• WHAT YOU ARE ASKED TO DO:
Return the records below exactly as they are written.
#### RECORDS FOR THIS TASK
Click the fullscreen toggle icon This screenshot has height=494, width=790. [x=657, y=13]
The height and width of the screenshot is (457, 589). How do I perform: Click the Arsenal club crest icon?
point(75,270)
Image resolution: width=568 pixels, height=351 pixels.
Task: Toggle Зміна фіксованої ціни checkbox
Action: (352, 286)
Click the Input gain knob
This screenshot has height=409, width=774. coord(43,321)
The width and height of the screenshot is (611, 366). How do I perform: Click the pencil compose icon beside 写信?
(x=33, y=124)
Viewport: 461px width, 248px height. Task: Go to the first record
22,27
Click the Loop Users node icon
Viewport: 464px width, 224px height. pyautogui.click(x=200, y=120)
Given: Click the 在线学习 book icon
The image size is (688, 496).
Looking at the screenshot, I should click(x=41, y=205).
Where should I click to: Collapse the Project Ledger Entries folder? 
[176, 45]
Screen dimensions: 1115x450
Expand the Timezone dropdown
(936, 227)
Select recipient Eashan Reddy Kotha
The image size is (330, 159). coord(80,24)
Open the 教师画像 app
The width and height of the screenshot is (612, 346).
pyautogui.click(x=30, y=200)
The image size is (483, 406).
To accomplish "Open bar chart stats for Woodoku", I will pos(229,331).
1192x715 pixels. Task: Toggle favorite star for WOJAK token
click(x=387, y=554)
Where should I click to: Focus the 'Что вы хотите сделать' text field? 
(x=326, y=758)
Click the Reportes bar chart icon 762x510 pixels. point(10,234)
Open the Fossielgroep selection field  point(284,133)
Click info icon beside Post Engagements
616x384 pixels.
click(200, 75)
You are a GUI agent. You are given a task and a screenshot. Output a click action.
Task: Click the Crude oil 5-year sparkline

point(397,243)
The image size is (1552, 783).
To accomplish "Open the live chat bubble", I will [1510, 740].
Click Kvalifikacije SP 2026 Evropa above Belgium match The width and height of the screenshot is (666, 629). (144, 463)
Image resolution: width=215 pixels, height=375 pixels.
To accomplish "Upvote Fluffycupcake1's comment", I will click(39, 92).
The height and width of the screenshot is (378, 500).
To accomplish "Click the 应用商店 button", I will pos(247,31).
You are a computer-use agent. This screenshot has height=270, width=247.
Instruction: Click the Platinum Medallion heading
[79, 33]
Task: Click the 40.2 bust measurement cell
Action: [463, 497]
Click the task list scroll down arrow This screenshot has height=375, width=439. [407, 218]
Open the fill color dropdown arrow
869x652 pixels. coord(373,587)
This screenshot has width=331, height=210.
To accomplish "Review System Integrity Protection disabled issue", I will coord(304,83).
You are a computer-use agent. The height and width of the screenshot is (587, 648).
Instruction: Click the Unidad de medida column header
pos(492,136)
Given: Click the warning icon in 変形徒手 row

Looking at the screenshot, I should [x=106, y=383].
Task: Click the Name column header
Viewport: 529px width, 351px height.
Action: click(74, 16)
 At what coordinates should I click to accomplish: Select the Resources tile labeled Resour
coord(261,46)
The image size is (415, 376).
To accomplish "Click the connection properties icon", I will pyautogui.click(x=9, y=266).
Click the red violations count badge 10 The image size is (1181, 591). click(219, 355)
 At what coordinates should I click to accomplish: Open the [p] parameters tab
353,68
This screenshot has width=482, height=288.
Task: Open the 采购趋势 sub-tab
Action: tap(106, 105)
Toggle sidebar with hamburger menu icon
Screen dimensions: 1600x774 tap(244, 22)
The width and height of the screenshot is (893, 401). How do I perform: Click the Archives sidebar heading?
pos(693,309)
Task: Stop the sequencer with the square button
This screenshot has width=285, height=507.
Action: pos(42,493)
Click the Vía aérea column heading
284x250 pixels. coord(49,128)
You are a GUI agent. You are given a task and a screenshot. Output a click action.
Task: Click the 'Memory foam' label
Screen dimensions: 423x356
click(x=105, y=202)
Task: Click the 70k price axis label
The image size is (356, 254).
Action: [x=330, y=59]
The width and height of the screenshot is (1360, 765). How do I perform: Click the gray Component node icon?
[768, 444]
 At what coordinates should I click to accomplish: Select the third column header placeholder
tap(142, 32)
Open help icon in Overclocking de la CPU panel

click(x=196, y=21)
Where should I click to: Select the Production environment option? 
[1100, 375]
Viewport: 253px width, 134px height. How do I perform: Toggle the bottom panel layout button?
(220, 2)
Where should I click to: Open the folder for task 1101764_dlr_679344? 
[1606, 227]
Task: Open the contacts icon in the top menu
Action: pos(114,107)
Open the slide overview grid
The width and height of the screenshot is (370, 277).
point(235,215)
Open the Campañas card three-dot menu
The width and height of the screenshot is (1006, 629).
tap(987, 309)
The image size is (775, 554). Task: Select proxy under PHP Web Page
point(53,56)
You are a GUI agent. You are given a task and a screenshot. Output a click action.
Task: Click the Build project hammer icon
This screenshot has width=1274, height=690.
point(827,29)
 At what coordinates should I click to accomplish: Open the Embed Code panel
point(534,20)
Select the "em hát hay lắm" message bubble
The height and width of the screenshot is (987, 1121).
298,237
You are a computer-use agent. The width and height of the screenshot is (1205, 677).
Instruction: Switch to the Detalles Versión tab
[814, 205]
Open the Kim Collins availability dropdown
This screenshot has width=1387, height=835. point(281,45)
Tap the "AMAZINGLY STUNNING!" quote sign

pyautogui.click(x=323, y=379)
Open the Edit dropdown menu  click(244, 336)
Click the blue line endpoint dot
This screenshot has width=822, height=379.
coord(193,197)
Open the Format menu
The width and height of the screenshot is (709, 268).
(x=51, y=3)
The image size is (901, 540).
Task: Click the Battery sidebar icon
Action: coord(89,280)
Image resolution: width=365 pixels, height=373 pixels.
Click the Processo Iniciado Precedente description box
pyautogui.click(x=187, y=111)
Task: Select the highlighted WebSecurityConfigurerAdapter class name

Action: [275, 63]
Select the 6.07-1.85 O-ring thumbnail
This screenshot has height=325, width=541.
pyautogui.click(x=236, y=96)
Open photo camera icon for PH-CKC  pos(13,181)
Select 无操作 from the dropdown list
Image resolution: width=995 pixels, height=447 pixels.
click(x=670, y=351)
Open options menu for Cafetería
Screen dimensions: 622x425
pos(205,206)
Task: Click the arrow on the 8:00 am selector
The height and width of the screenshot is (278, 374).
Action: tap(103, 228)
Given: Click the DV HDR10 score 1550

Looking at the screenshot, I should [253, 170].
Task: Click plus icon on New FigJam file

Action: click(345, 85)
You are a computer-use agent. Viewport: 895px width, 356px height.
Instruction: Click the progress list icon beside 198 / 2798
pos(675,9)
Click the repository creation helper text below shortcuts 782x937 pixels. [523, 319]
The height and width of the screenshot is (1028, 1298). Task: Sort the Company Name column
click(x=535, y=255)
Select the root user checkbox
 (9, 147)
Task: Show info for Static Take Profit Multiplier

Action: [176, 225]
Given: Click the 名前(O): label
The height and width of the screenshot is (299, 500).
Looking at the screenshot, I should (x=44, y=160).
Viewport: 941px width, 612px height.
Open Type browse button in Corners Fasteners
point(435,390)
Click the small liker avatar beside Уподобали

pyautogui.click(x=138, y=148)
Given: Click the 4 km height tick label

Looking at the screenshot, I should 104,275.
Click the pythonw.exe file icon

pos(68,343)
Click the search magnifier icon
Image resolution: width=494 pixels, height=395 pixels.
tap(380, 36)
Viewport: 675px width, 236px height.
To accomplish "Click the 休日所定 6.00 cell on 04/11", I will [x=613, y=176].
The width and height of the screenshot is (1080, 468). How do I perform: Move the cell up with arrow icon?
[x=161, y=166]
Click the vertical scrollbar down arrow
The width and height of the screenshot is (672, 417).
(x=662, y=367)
########
• PROBLEM SOLUTION:
Click the fullscreen toggle icon This screenshot has height=494, width=790. [x=657, y=13]
The height and width of the screenshot is (457, 589). How do I perform: Click the Arsenal club crest icon?
point(75,270)
Image resolution: width=568 pixels, height=351 pixels.
Task: Toggle Зміна фіксованої ціни checkbox
Action: (352, 286)
Click the Input gain knob
This screenshot has height=409, width=774. coord(43,321)
The width and height of the screenshot is (611, 366). How do I perform: Click the pencil compose icon beside 写信?
(x=33, y=124)
Viewport: 461px width, 248px height. Task: Go to the first record
22,27
Click the Loop Users node icon
Viewport: 464px width, 224px height. pyautogui.click(x=200, y=120)
Given: Click the 在线学习 book icon
The image size is (688, 496).
Looking at the screenshot, I should click(x=41, y=205).
Where should I click to: Collapse the Project Ledger Entries folder? 
[176, 45]
Screen dimensions: 1115x450
Expand the Timezone dropdown
(936, 227)
Select recipient Eashan Reddy Kotha
The image size is (330, 159). coord(80,24)
Open the 教师画像 app
The width and height of the screenshot is (612, 346).
pyautogui.click(x=30, y=200)
The image size is (483, 406).
To accomplish "Open bar chart stats for Woodoku", I will pos(229,331).
1192x715 pixels. Task: Toggle favorite star for WOJAK token
click(x=387, y=554)
Where should I click to: Focus the 'Что вы хотите сделать' text field? 
(x=326, y=758)
Click the Reportes bar chart icon 762x510 pixels. point(10,234)
Open the Fossielgroep selection field  point(284,133)
Click info icon beside Post Engagements
616x384 pixels.
click(200, 75)
You are a GUI agent. You are given a task and a screenshot. Output a click action.
Task: Click the Crude oil 5-year sparkline

point(397,243)
The image size is (1552, 783).
To accomplish "Open the live chat bubble", I will [1510, 740].
Click Kvalifikacije SP 2026 Evropa above Belgium match The width and height of the screenshot is (666, 629). (144, 463)
Image resolution: width=215 pixels, height=375 pixels.
To accomplish "Upvote Fluffycupcake1's comment", I will click(39, 92).
The height and width of the screenshot is (378, 500).
To accomplish "Click the 应用商店 button", I will pos(247,31).
You are a computer-use agent. This screenshot has height=270, width=247.
Instruction: Click the Platinum Medallion heading
[79, 33]
Task: Click the 40.2 bust measurement cell
Action: [463, 497]
Click the task list scroll down arrow This screenshot has height=375, width=439. [407, 218]
Open the fill color dropdown arrow
869x652 pixels. coord(373,587)
This screenshot has width=331, height=210.
To accomplish "Review System Integrity Protection disabled issue", I will coord(304,83).
You are a computer-use agent. The height and width of the screenshot is (587, 648).
Instruction: Click the Unidad de medida column header
pos(492,136)
Given: Click the warning icon in 変形徒手 row

Looking at the screenshot, I should [x=106, y=383].
Task: Click the Name column header
Viewport: 529px width, 351px height.
Action: click(74, 16)
 At what coordinates should I click to accomplish: Select the Resources tile labeled Resour
coord(261,46)
The image size is (415, 376).
To accomplish "Click the connection properties icon", I will pyautogui.click(x=9, y=266).
Click the red violations count badge 10 The image size is (1181, 591). click(219, 355)
 At what coordinates should I click to accomplish: Open the [p] parameters tab
353,68
This screenshot has width=482, height=288.
Task: Open the 采购趋势 sub-tab
Action: tap(106, 105)
Toggle sidebar with hamburger menu icon
Screen dimensions: 1600x774 tap(244, 22)
The width and height of the screenshot is (893, 401). How do I perform: Click the Archives sidebar heading?
pos(693,309)
Task: Stop the sequencer with the square button
This screenshot has width=285, height=507.
Action: pos(42,493)
Click the Vía aérea column heading
284x250 pixels. coord(49,128)
You are a GUI agent. You are given a task and a screenshot. Output a click action.
Task: Click the 'Memory foam' label
Screen dimensions: 423x356
click(x=105, y=202)
Task: Click the 70k price axis label
The image size is (356, 254).
Action: [x=330, y=59]
The width and height of the screenshot is (1360, 765). How do I perform: Click the gray Component node icon?
[768, 444]
 At what coordinates should I click to accomplish: Select the third column header placeholder
tap(142, 32)
Open help icon in Overclocking de la CPU panel

click(x=196, y=21)
Where should I click to: Select the Production environment option? 
[1100, 375]
Viewport: 253px width, 134px height. How do I perform: Toggle the bottom panel layout button?
(220, 2)
Where should I click to: Open the folder for task 1101764_dlr_679344? 
[1606, 227]
Task: Open the contacts icon in the top menu
Action: pos(114,107)
Open the slide overview grid
The width and height of the screenshot is (370, 277).
point(235,215)
Open the Campañas card three-dot menu
The width and height of the screenshot is (1006, 629).
tap(987, 309)
The image size is (775, 554). Task: Select proxy under PHP Web Page
point(53,56)
You are a GUI agent. You are given a task and a screenshot. Output a click action.
Task: Click the Build project hammer icon
This screenshot has width=1274, height=690.
point(827,29)
 At what coordinates should I click to accomplish: Open the Embed Code panel
point(534,20)
Select the "em hát hay lắm" message bubble
The height and width of the screenshot is (987, 1121).
298,237
You are a computer-use agent. The width and height of the screenshot is (1205, 677).
Instruction: Switch to the Detalles Versión tab
[814, 205]
Open the Kim Collins availability dropdown
This screenshot has width=1387, height=835. point(281,45)
Tap the "AMAZINGLY STUNNING!" quote sign

pyautogui.click(x=323, y=379)
Open the Edit dropdown menu  click(244, 336)
Click the blue line endpoint dot
This screenshot has width=822, height=379.
coord(193,197)
Open the Format menu
The width and height of the screenshot is (709, 268).
(x=51, y=3)
The image size is (901, 540).
Task: Click the Battery sidebar icon
Action: coord(89,280)
Image resolution: width=365 pixels, height=373 pixels.
Click the Processo Iniciado Precedente description box
pyautogui.click(x=187, y=111)
Task: Select the highlighted WebSecurityConfigurerAdapter class name

Action: [275, 63]
Select the 6.07-1.85 O-ring thumbnail
This screenshot has height=325, width=541.
pyautogui.click(x=236, y=96)
Open photo camera icon for PH-CKC  pos(13,181)
Select 无操作 from the dropdown list
Image resolution: width=995 pixels, height=447 pixels.
click(x=670, y=351)
Open options menu for Cafetería
Screen dimensions: 622x425
pos(205,206)
Task: Click the arrow on the 8:00 am selector
The height and width of the screenshot is (278, 374).
Action: tap(103, 228)
Given: Click the DV HDR10 score 1550

Looking at the screenshot, I should [253, 170].
Task: Click plus icon on New FigJam file

Action: click(345, 85)
You are a computer-use agent. Viewport: 895px width, 356px height.
Instruction: Click the progress list icon beside 198 / 2798
pos(675,9)
Click the repository creation helper text below shortcuts 782x937 pixels. [523, 319]
The height and width of the screenshot is (1028, 1298). Task: Sort the Company Name column
click(x=535, y=255)
Select the root user checkbox
 (9, 147)
Task: Show info for Static Take Profit Multiplier

Action: [176, 225]
Given: Click the 名前(O): label
The height and width of the screenshot is (299, 500).
Looking at the screenshot, I should (x=44, y=160).
Viewport: 941px width, 612px height.
Open Type browse button in Corners Fasteners
point(435,390)
Click the small liker avatar beside Уподобали

pyautogui.click(x=138, y=148)
Given: Click the 4 km height tick label

Looking at the screenshot, I should 104,275.
Click the pythonw.exe file icon

pos(68,343)
Click the search magnifier icon
Image resolution: width=494 pixels, height=395 pixels.
tap(380, 36)
Viewport: 675px width, 236px height.
To accomplish "Click the 休日所定 6.00 cell on 04/11", I will [x=613, y=176].
The width and height of the screenshot is (1080, 468). How do I perform: Move the cell up with arrow icon?
[x=161, y=166]
Click the vertical scrollbar down arrow
The width and height of the screenshot is (672, 417).
(x=662, y=367)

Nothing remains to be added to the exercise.